[Entries from a dataset]
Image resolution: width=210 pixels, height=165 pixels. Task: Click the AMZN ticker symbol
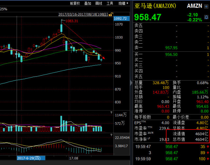tap(195, 6)
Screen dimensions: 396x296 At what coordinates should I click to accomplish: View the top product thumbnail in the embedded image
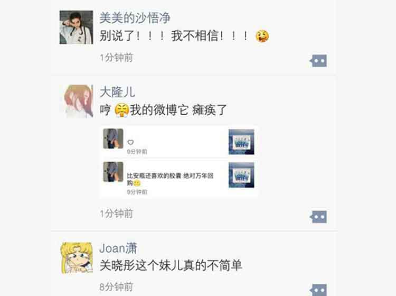coord(241,142)
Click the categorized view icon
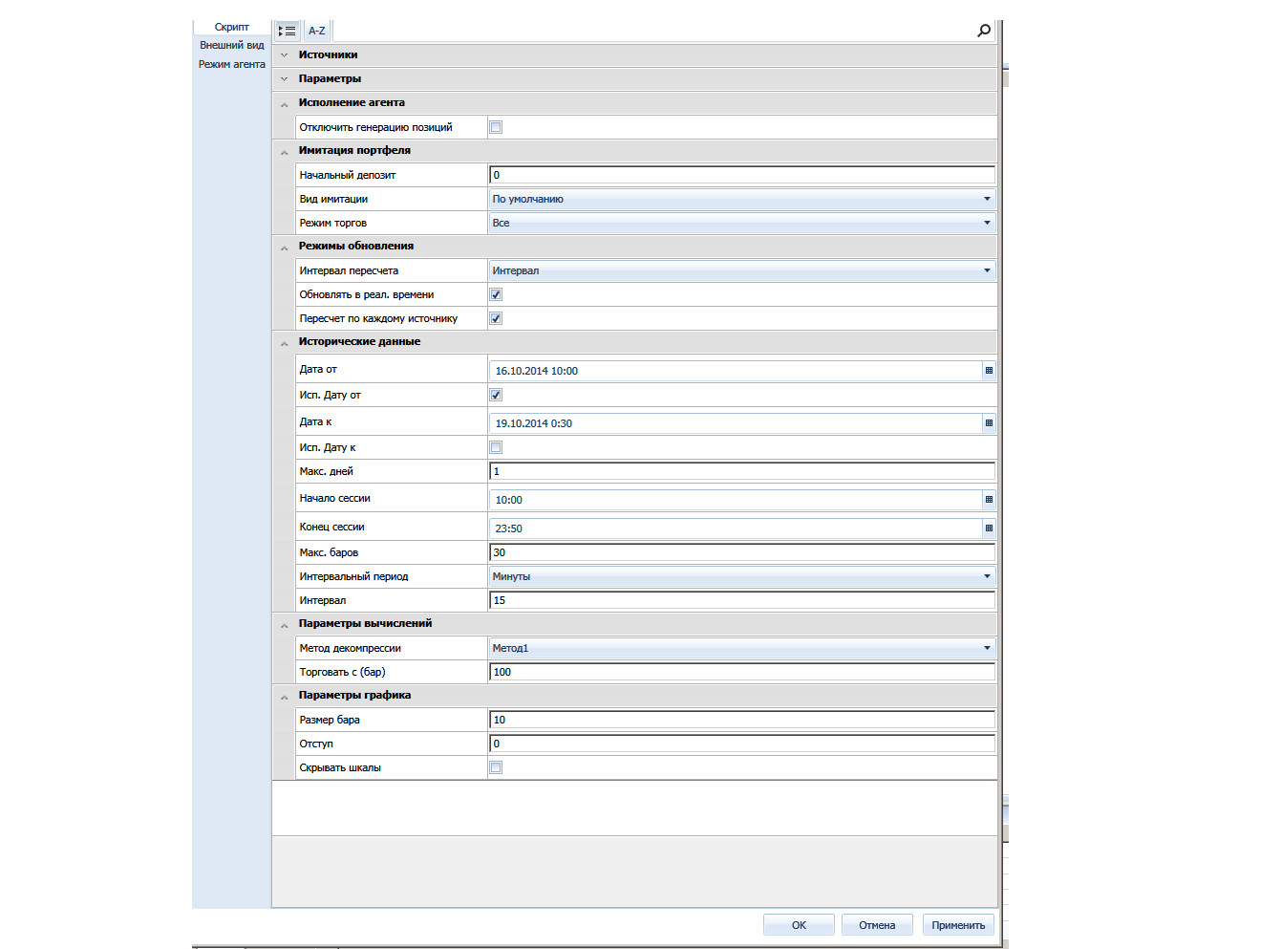The height and width of the screenshot is (949, 1281). 287,31
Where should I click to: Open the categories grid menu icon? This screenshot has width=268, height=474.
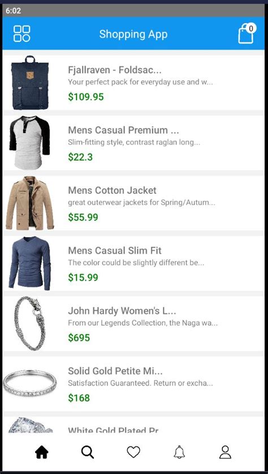click(22, 33)
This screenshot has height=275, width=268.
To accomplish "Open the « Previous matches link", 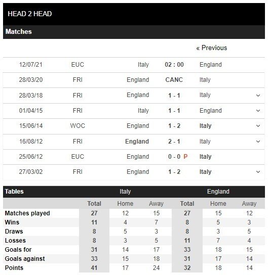I will pyautogui.click(x=212, y=48).
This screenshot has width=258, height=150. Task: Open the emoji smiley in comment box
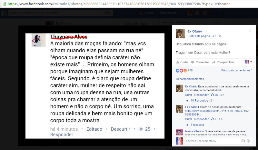[248, 141]
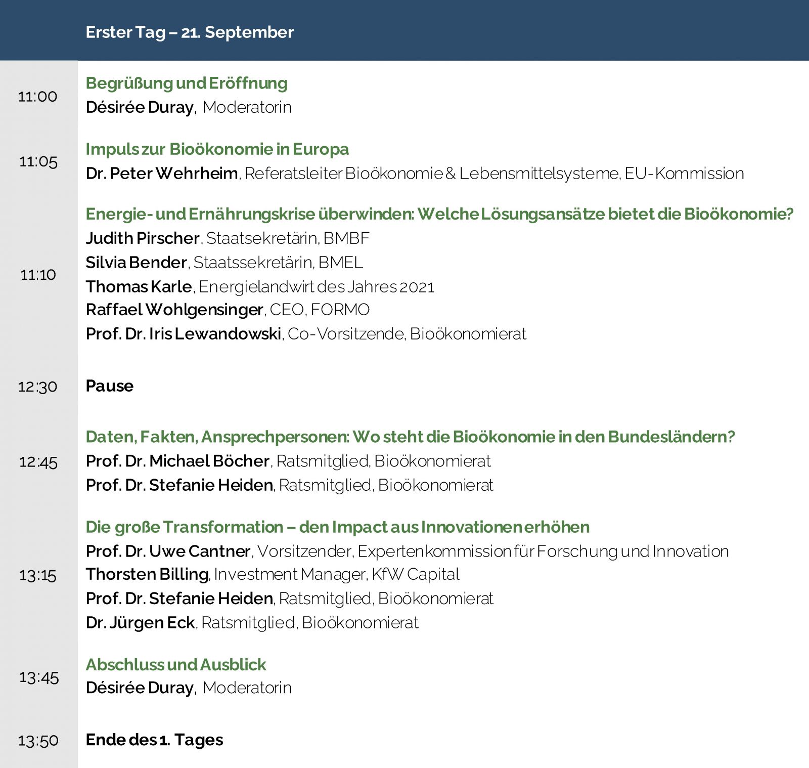Viewport: 809px width, 768px height.
Task: Open the 'Daten, Fakten, Ansprechpersonen' session title
Action: (410, 437)
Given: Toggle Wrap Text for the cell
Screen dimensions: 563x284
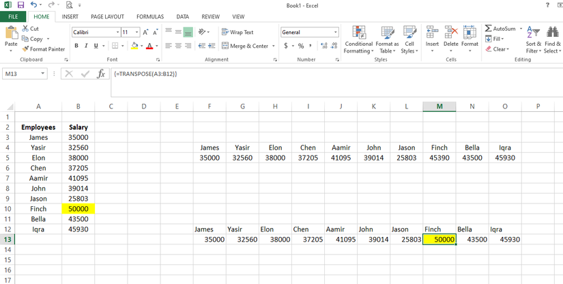Looking at the screenshot, I should click(x=237, y=32).
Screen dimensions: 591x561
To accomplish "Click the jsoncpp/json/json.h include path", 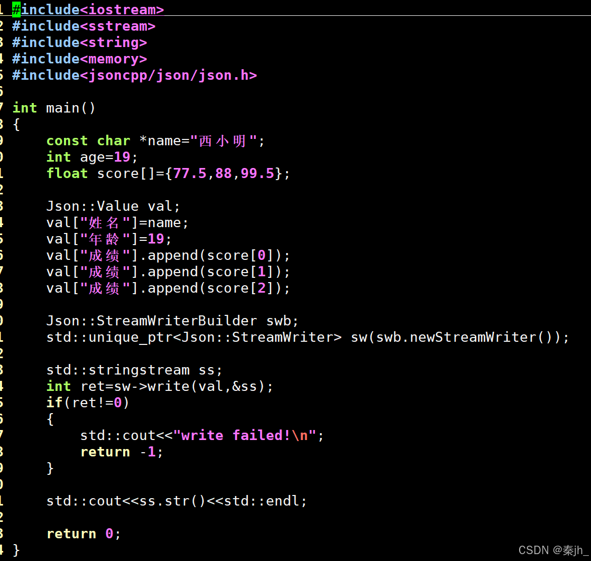I will 169,75.
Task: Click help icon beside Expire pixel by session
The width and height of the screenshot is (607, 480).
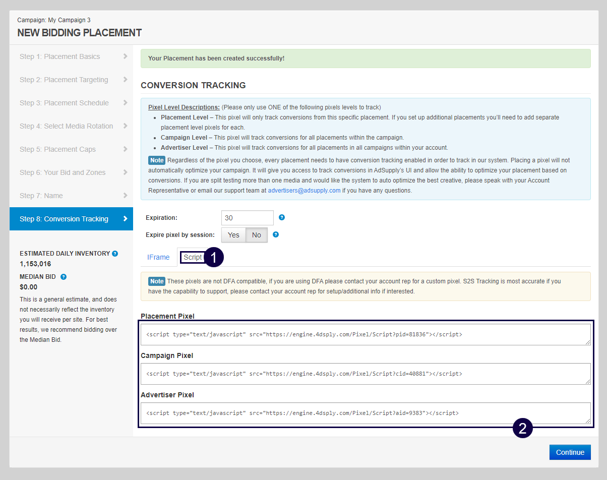Action: click(276, 234)
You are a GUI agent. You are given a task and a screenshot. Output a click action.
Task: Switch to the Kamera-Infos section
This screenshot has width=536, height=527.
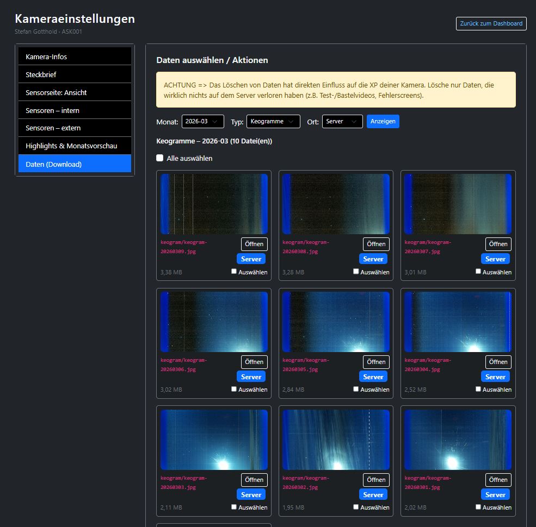[x=75, y=56]
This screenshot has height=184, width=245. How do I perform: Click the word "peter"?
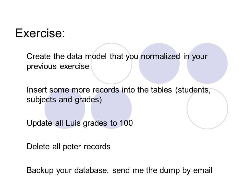coord(72,147)
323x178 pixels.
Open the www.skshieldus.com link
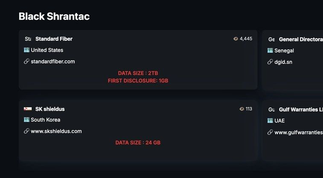56,131
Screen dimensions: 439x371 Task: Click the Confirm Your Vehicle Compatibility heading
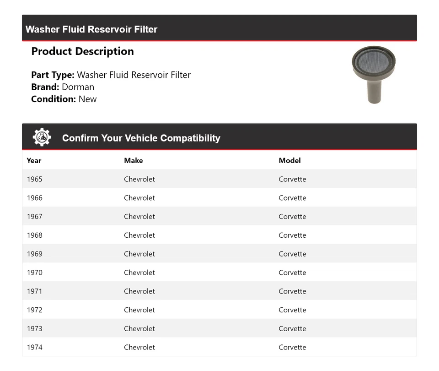(x=141, y=138)
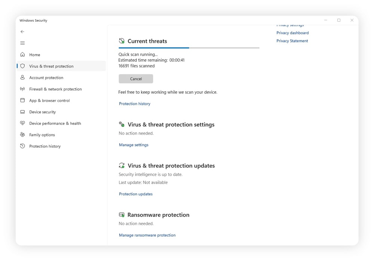Click the Ransomware protection icon
The width and height of the screenshot is (374, 261).
(121, 215)
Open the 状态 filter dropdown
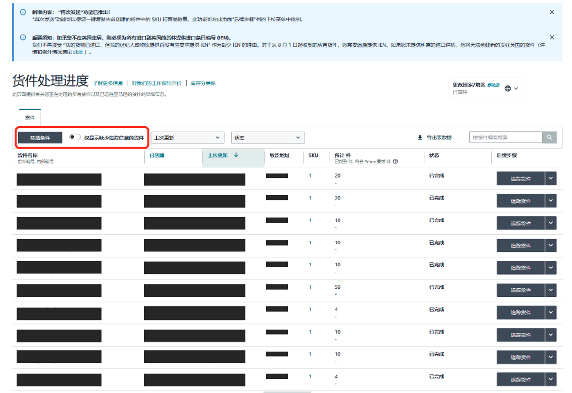Screen dimensions: 572x393 point(267,137)
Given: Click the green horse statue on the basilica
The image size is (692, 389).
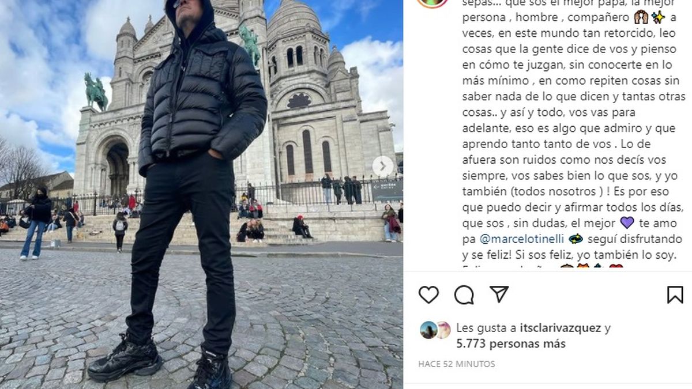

» **PROBLEM DETAILS**
Retype everything from the line containing "323x178 pixels." down to the line containing "Screen dimensions: 572x393 point(267,137)", keeping both of those lines. Leave the pictures out.

» **EXERCISE SOLUTION**
323x178 pixels.
Open the www.skshieldus.com link
56,131
Screen dimensions: 439x371 Task: Click the Confirm Your Vehicle Compatibility heading
(x=141, y=138)
Click the Ransomware protection icon
The width and height of the screenshot is (374, 261).
(121, 215)
Open the 状态 filter dropdown
Screen dimensions: 572x393 point(267,137)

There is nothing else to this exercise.